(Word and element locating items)

^^^^^^^^^^^^^^^^

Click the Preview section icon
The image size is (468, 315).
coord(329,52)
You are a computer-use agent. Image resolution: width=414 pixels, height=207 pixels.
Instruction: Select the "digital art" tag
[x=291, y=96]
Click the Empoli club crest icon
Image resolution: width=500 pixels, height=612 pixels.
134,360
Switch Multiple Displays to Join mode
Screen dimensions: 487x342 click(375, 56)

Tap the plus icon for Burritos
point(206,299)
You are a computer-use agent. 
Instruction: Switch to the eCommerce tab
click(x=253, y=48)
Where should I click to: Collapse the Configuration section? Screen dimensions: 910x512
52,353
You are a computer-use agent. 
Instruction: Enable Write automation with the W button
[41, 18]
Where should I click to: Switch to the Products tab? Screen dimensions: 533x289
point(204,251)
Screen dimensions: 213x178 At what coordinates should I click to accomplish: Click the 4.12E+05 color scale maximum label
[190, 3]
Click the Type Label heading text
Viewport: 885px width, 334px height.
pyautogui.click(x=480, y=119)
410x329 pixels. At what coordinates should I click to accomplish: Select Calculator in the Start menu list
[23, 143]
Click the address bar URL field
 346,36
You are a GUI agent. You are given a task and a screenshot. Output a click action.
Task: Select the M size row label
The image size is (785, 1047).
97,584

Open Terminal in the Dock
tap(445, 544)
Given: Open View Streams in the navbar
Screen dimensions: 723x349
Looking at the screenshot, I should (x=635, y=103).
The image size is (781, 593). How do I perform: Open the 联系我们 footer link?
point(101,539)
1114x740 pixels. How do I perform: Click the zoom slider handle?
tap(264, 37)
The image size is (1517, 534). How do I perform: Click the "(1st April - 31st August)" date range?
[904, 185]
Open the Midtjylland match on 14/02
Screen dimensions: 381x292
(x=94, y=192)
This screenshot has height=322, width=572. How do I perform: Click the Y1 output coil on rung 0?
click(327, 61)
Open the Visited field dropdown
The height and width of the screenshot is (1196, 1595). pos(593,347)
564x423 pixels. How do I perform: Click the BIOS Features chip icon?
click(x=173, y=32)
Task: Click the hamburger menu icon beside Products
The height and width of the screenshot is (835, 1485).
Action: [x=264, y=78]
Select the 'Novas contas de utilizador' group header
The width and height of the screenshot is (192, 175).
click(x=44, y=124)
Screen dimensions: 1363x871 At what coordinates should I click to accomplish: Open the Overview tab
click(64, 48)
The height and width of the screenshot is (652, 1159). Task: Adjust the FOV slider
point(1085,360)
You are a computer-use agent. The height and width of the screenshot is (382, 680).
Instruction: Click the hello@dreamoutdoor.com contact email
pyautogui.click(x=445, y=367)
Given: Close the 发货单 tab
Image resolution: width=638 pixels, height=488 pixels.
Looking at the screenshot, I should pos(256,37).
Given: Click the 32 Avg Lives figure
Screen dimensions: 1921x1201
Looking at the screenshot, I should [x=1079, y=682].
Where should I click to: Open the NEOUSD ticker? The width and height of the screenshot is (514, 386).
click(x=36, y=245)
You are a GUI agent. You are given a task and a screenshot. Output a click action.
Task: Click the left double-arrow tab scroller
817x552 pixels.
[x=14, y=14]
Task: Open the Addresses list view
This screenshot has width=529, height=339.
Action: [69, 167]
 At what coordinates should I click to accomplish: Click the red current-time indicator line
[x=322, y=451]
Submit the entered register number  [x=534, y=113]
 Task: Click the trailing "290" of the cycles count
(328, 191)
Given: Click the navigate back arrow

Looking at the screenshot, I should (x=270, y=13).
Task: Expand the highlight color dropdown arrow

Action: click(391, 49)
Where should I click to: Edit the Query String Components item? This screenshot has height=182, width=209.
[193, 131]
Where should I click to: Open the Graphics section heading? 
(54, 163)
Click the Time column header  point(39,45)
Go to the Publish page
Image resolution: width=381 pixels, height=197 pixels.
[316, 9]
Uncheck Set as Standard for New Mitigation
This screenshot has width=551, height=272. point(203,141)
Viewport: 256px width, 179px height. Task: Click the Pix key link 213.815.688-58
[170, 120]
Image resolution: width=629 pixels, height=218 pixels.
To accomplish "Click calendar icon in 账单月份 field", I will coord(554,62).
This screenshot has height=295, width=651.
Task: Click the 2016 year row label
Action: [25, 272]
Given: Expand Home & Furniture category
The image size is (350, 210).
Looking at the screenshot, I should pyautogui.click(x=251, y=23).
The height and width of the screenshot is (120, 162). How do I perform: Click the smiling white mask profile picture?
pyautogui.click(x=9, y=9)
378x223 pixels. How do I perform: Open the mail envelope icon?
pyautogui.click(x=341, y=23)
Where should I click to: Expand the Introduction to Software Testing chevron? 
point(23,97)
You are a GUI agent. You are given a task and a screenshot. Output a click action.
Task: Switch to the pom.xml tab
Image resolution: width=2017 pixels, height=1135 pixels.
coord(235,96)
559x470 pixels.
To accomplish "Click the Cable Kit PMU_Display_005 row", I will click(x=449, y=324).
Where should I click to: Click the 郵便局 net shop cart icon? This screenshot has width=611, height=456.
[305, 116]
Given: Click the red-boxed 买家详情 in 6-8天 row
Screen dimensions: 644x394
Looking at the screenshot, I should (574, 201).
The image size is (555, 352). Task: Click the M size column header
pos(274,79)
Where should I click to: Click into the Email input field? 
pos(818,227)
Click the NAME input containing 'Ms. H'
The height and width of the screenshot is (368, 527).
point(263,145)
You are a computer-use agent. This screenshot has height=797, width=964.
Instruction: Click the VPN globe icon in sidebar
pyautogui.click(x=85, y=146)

^^^^^^^^^^^^^^^^

◆ **Short problem**
Can you give these items again, line for line, without changing anything?

◆ **Answer to this task**
Click the Preview section icon
The image size is (468, 315).
coord(329,52)
You are a computer-use agent. Image resolution: width=414 pixels, height=207 pixels.
Instruction: Select the "digital art" tag
[x=291, y=96]
Click the Empoli club crest icon
Image resolution: width=500 pixels, height=612 pixels.
134,360
Switch Multiple Displays to Join mode
Screen dimensions: 487x342 click(375, 56)

Tap the plus icon for Burritos
point(206,299)
You are a computer-use agent. 
Instruction: Switch to the eCommerce tab
click(x=253, y=48)
Where should I click to: Collapse the Configuration section? Screen dimensions: 910x512
52,353
You are a computer-use agent. 
Instruction: Enable Write automation with the W button
[41, 18]
Where should I click to: Switch to the Products tab? Screen dimensions: 533x289
point(204,251)
Screen dimensions: 213x178 At what coordinates should I click to accomplish: Click the 4.12E+05 color scale maximum label
[190, 3]
Click the Type Label heading text
Viewport: 885px width, 334px height.
pyautogui.click(x=480, y=119)
410x329 pixels. At what coordinates should I click to accomplish: Select Calculator in the Start menu list
[23, 143]
Click the address bar URL field
 346,36
You are a GUI agent. You are given a task and a screenshot. Output a click action.
Task: Select the M size row label
The image size is (785, 1047).
97,584

Open Terminal in the Dock
tap(445, 544)
Given: Open View Streams in the navbar
Screen dimensions: 723x349
Looking at the screenshot, I should (x=635, y=103).
The image size is (781, 593). How do I perform: Open the 联系我们 footer link?
point(101,539)
1114x740 pixels. How do I perform: Click the zoom slider handle?
tap(264, 37)
The image size is (1517, 534). How do I perform: Click the "(1st April - 31st August)" date range?
[904, 185]
Open the Midtjylland match on 14/02
Screen dimensions: 381x292
(x=94, y=192)
This screenshot has height=322, width=572. How do I perform: Click the Y1 output coil on rung 0?
click(327, 61)
Open the Visited field dropdown
The height and width of the screenshot is (1196, 1595). pos(593,347)
564x423 pixels. How do I perform: Click the BIOS Features chip icon?
click(x=173, y=32)
Task: Click the hamburger menu icon beside Products
The height and width of the screenshot is (835, 1485).
Action: [x=264, y=78]
Select the 'Novas contas de utilizador' group header
The width and height of the screenshot is (192, 175).
click(x=44, y=124)
Screen dimensions: 1363x871 At what coordinates should I click to accomplish: Open the Overview tab
click(64, 48)
The height and width of the screenshot is (652, 1159). Task: Adjust the FOV slider
point(1085,360)
You are a computer-use agent. The height and width of the screenshot is (382, 680).
Instruction: Click the hello@dreamoutdoor.com contact email
pyautogui.click(x=445, y=367)
Given: Close the 发货单 tab
Image resolution: width=638 pixels, height=488 pixels.
Looking at the screenshot, I should pos(256,37).
Given: Click the 32 Avg Lives figure
Screen dimensions: 1921x1201
Looking at the screenshot, I should [x=1079, y=682].
Where should I click to: Open the NEOUSD ticker? The width and height of the screenshot is (514, 386).
click(x=36, y=245)
You are a GUI agent. You are given a task and a screenshot. Output a click action.
Task: Click the left double-arrow tab scroller
817x552 pixels.
[x=14, y=14]
Task: Open the Addresses list view
This screenshot has width=529, height=339.
Action: [69, 167]
 At what coordinates should I click to accomplish: Click the red current-time indicator line
[x=322, y=451]
Submit the entered register number  [x=534, y=113]
 Task: Click the trailing "290" of the cycles count
(328, 191)
Given: Click the navigate back arrow

Looking at the screenshot, I should (x=270, y=13).
Task: Expand the highlight color dropdown arrow

Action: click(391, 49)
Where should I click to: Edit the Query String Components item? This screenshot has height=182, width=209.
[193, 131]
Where should I click to: Open the Graphics section heading? 
(54, 163)
Click the Time column header  point(39,45)
Go to the Publish page
Image resolution: width=381 pixels, height=197 pixels.
[316, 9]
Uncheck Set as Standard for New Mitigation
This screenshot has width=551, height=272. point(203,141)
Viewport: 256px width, 179px height. Task: Click the Pix key link 213.815.688-58
[170, 120]
Image resolution: width=629 pixels, height=218 pixels.
To accomplish "Click calendar icon in 账单月份 field", I will coord(554,62).
This screenshot has height=295, width=651.
Task: Click the 2016 year row label
Action: [25, 272]
Given: Expand Home & Furniture category
The image size is (350, 210).
Looking at the screenshot, I should pyautogui.click(x=251, y=23).
The height and width of the screenshot is (120, 162). How do I perform: Click the smiling white mask profile picture?
pyautogui.click(x=9, y=9)
378x223 pixels. How do I perform: Open the mail envelope icon?
pyautogui.click(x=341, y=23)
Where should I click to: Expand the Introduction to Software Testing chevron? 
point(23,97)
You are a GUI agent. You are given a task and a screenshot. Output a click action.
Task: Switch to the pom.xml tab
Image resolution: width=2017 pixels, height=1135 pixels.
coord(235,96)
559x470 pixels.
To accomplish "Click the Cable Kit PMU_Display_005 row", I will click(x=449, y=324).
Where should I click to: Click the 郵便局 net shop cart icon? This screenshot has width=611, height=456.
[305, 116]
Given: Click the red-boxed 买家详情 in 6-8天 row
Screen dimensions: 644x394
Looking at the screenshot, I should (574, 201).
The image size is (555, 352). Task: Click the M size column header
pos(274,79)
Where should I click to: Click into the Email input field? 
pos(818,227)
Click the NAME input containing 'Ms. H'
The height and width of the screenshot is (368, 527).
point(263,145)
You are a computer-use agent. This screenshot has height=797, width=964.
Instruction: Click the VPN globe icon in sidebar
pyautogui.click(x=85, y=146)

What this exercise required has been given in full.